- _Exercise directions_:
Starting at the line containing "Enregistrer mon nom, mon" and ending at the line containing "David Torondel (111, 355)", print every line of the material below exactly, both ends included, and stop there.

- _Data for analysis_:
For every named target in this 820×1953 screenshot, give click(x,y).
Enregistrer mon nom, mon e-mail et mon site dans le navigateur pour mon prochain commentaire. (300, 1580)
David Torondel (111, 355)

--

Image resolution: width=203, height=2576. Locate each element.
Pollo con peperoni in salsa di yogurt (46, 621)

- _Problem solution_:
Enregistrer mon nom, mon e-mail et mon site dans le navigateur pour mon prochain commentaire. (300, 1580)
David Torondel (111, 355)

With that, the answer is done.